The postal service itself has declined to allow the media inside any sorting offices.

But Sumi Ali, who runs a fine coffee business and regularly takes shipments into a particularly huge depot in Los Angeles, said it "looked like Armageddon" inside.

In June, seven of the 10 delivery bar code sorters were removed, leading to backups. At one point the whole building was filled with gnats, and there were rats, according to workers.

Mr Ali said: "We've been going to that sorting office for a decade. The building is massive. It was wall to wall, tens of thousands of containers full up with mail and packages and no room left to squeeze through.

"I've never seen it like that before, it was a shock. I just thought 'Is our business going to be OK?' and I haven't slept. We rely on the postal service. This is like being kneecapped.

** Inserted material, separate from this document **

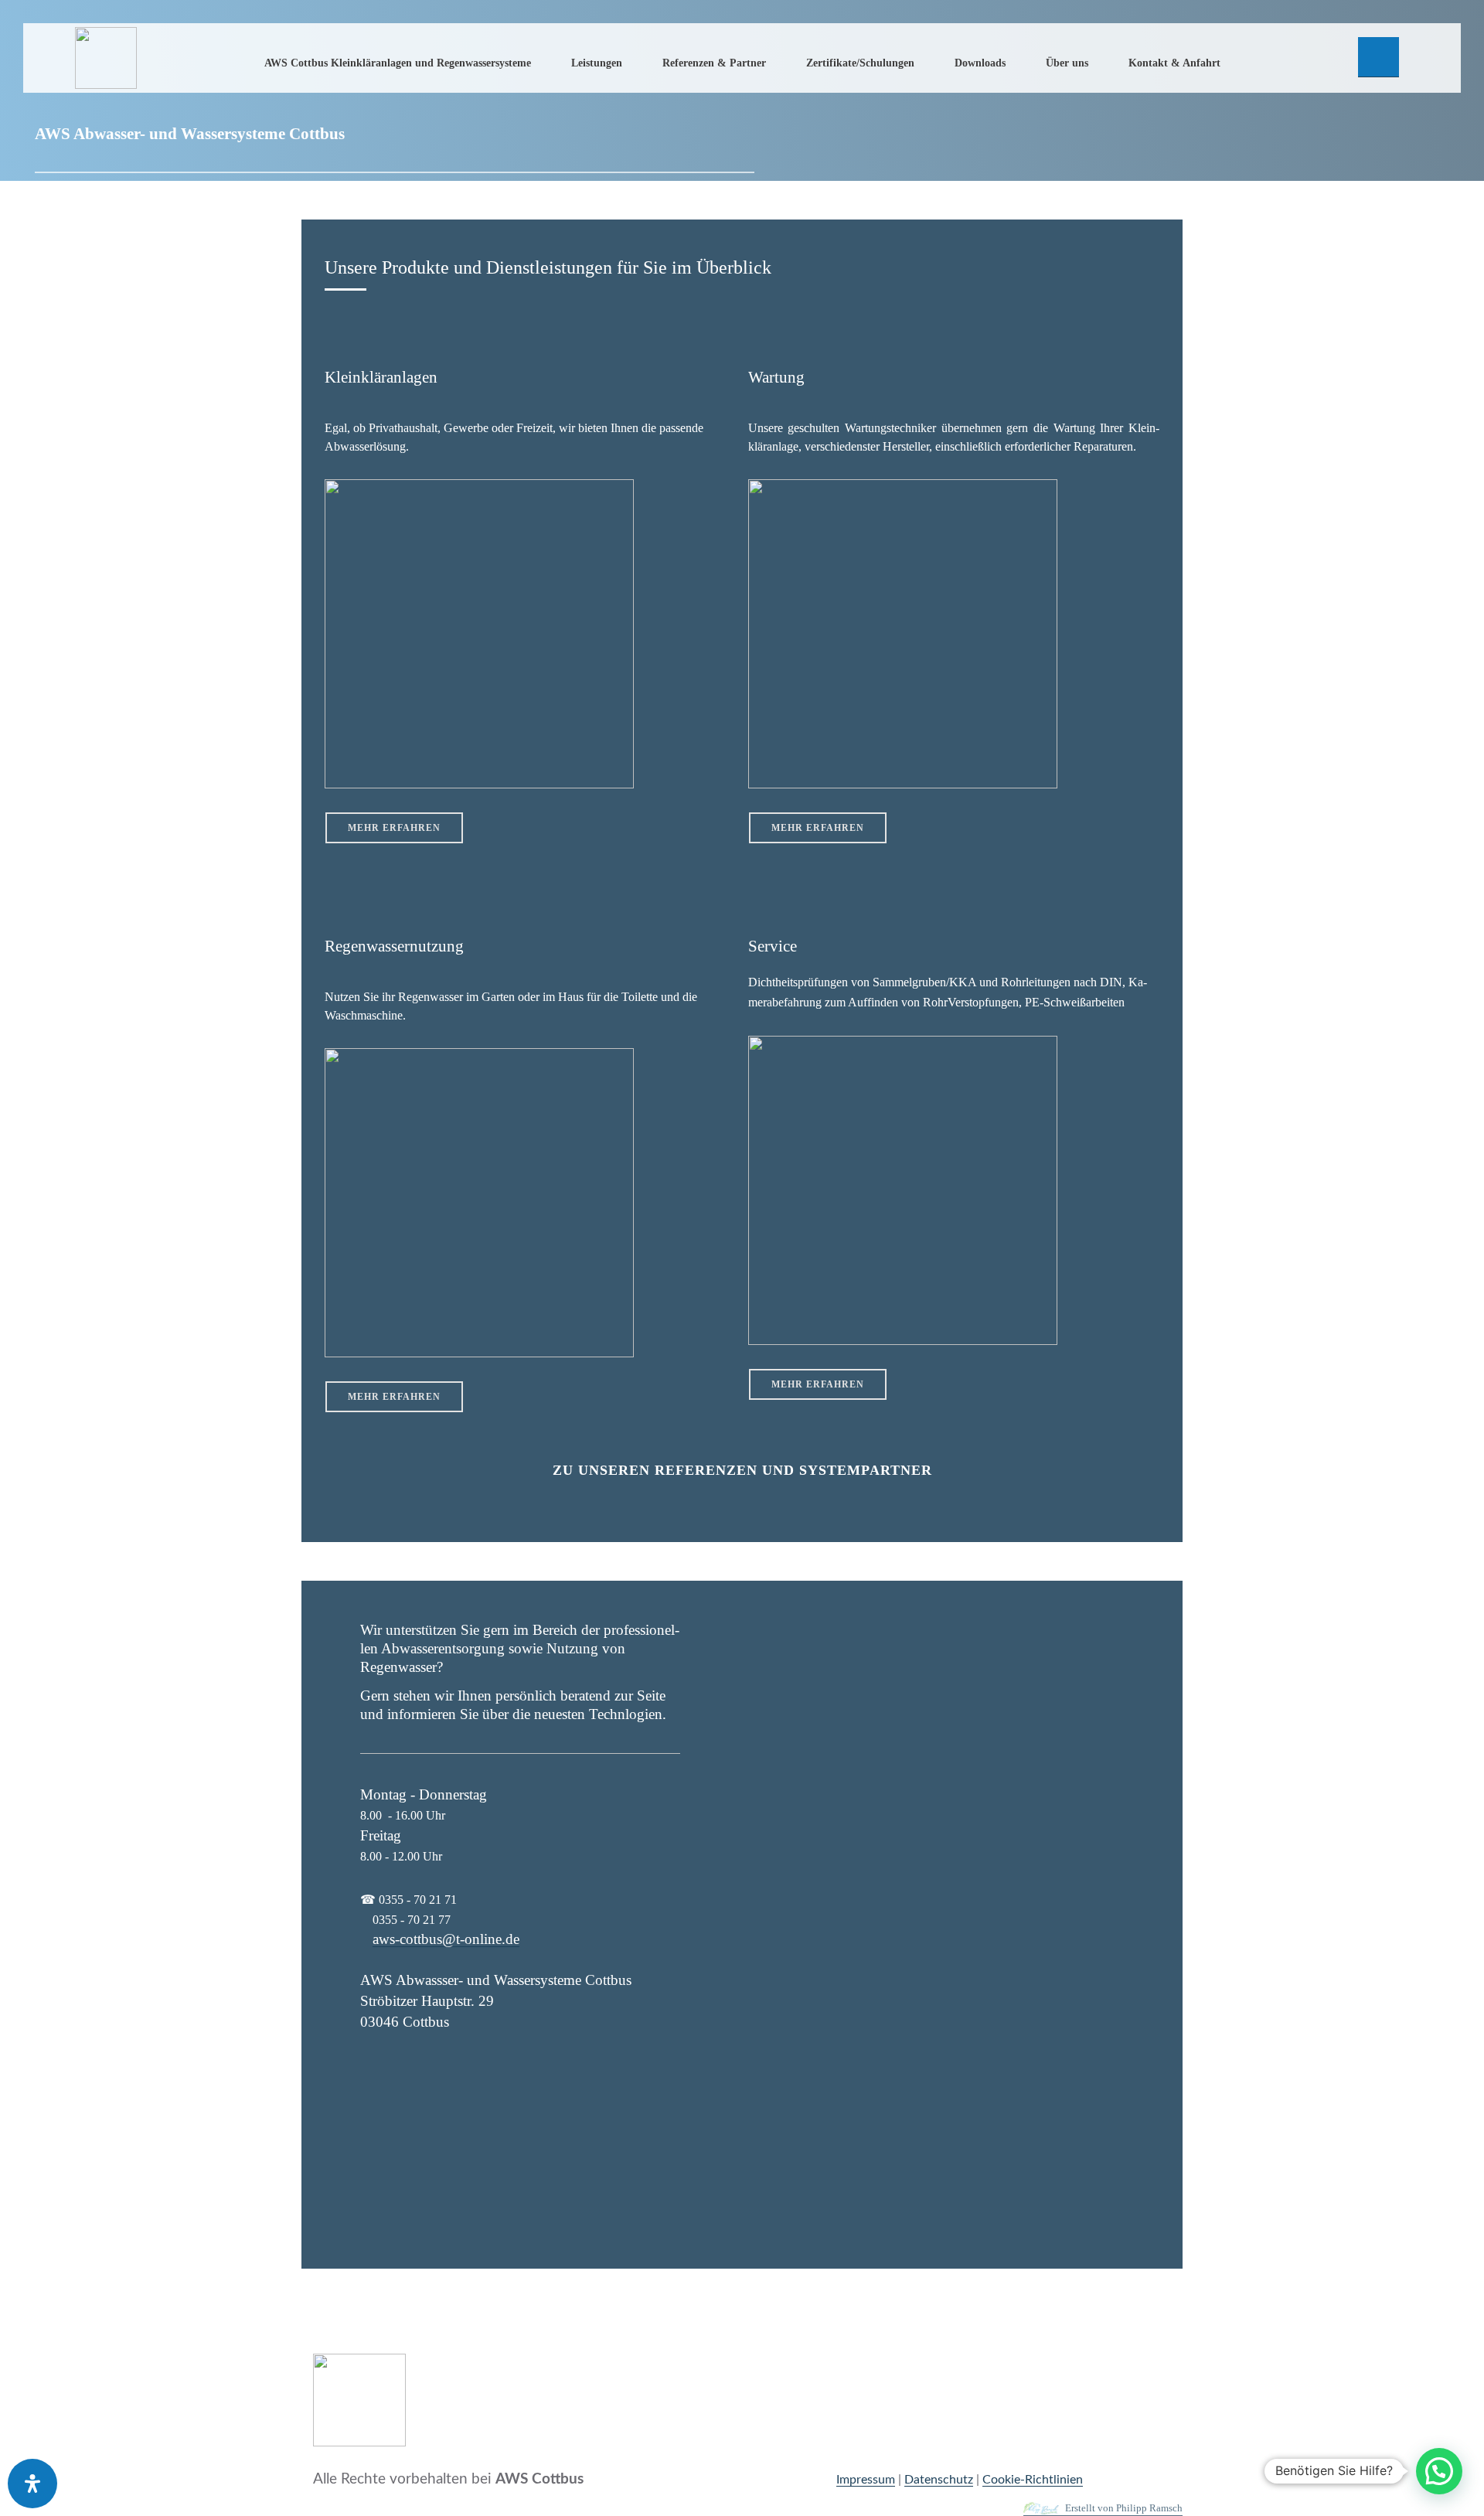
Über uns (1067, 63)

We love USPS, it's one of the greatest American institutions, but this is absolutely out of their [the workers] hands."

Cindy Heyward, legislative director for the American Postal Workers Union in Philadelphia, told The Daily Telegraph: "60 days in [to Mr DeJoy's tenure] we've had extreme mail delays. He said he came to help the post office but he's not been allowing us to get the mail out. This is a campaign in hopes of dismantling the post office.

"He's currently claiming that the mail will get out and we will manage the election. I don't believe that's true. We are not going to be able to get the mail delivered because, first of all, we have to reinstall the [sorting] machines. We have to put back the blue collection boxes. But he has no intention of doing that. The damage is already done.

"We're going to have 80 million or more mail-in ballots. We can't sort that mail by hand, we need those sorting machines."

post - AP
post - AP

Mr Trump has repeatedly suggested the pandemic-related rise in mail-in voting will lead to chaos and a delayed election result.

His opponents have accused him, and Mr DeJoy, of trying to sabotage the post office because more Democrats than Republicans are expected to vote by mail.

Both men have vociferously denied the allegation and said the reason for making cuts to the post office is because it makes vast losses - about $70 billion over the last decade.

Whatever the reason, Democrats stand to lose out most if postal ballots fail to make it in time to be counted.

A Wall Street Journal/NBC poll found nearly half Joe Biden's supporters plan to vote by mail, while just 11 per cent of Mr Trump's intend to.

Some Democrat activists have become so concerned they are telling supporters not to risk a postal vote.

Joe Foster, the party chairman in Montgomery County, in the key state of Pennsylvania, said: "We are considering telling voters that, if they haven’t mailed out their complete ballot by October 15, don’t bother. Instead, vote in person. We want to make sure every vote counts."

On Saturday, Nancy Pelosi, the Democrat House speaker, recalled members of Congress to debate the crisis.

The House passed a bill to give the postal service $25 billion in emergency funding.

However, the Republican-held Senate will not pass it, and Mr Trump has said he will veto it.

The weekend also saw protests at hundreds of post offices around the United States, and outside Mr DeJoy's home in Washington, as part of "Save the Post Office Saturday".

Meanwhile, Mr DeJoy has been summoned to appear before the Democrat-led House oversight and reform committee in Congress on Monday.